Uber users enraged after NYE price surge jumps by 800 per cent

Nicholas McCallum

Uber users across Australia are enraged with the "ride sharing" service after New Year's Eve surge pricing saw fares increase eight times normal amounts.

Sydney user Skye Shanahan took an Uber from the North Sydney foreshore to her home in Quakers Hill near Blacktown and was stung with a $720 charge. The trip would normally cost about $100.

"OK, everyone raves about who cheap Uber is, we'll give it a go," Ms Shanahan told 7 News.

"Even though it says higher rate, even it's $300, we're OK to pay that."

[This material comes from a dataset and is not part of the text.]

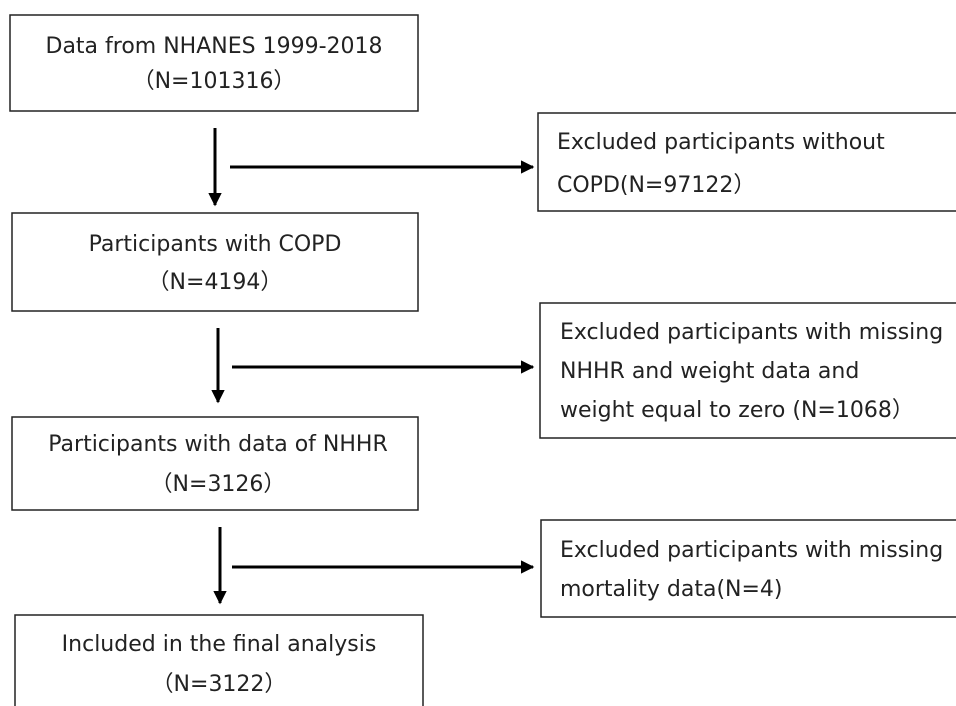 This screenshot has width=956, height=706. Describe the element at coordinates (656, 186) in the screenshot. I see `exclusion-text: COPD(N=97122）` at that location.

Uber sent an email to users on New Year's Eve to warn about surge pricing. Source: Supplied

However, when she arrived at the end of her 50-minute journey, Ms Shanahan saw the massive charge on her credit card, despite her driver allegedly telling her and her friends "it's not going to cost a lot of money".

"We put our faith in him," Ms Shanahan said.

Uber has since offered $180 credit.

Perth man Kris Keen was another user stung by the surge, telling News Corp his normal $40 ride jumped to $330 in the peak hours after midnight.

The 'dynamic pricing' peak periods from Uber. Source: Supplied

Many more complaints filled the company's Facebook page, with one man enraged he paid $106 for a 12-minute ride.

"What a way to bring in the new year. Thanks uber! My resolution will be to avoid this service in 2016 (sic)," he wrote.

Moderators on the page were prompt to respond to complaints, saying, "Dynamic pricing encourages more drivers to get on the road so everyone can get a ride."

"Keep checking your app. The pricing can change quickly! You can also fare split with friends to keep your ride low-cost."

But the expensive lesson in free-market economics did not come without warning.

Uber sent an email to users on New Year's Eve warning of surge pricing peak times from 12am to 4am and how to avoid the exorbitant charges.

In addition, the Uber app allows users to calculate their fares before pick up and includes an alert system to inform customers when surges drop off.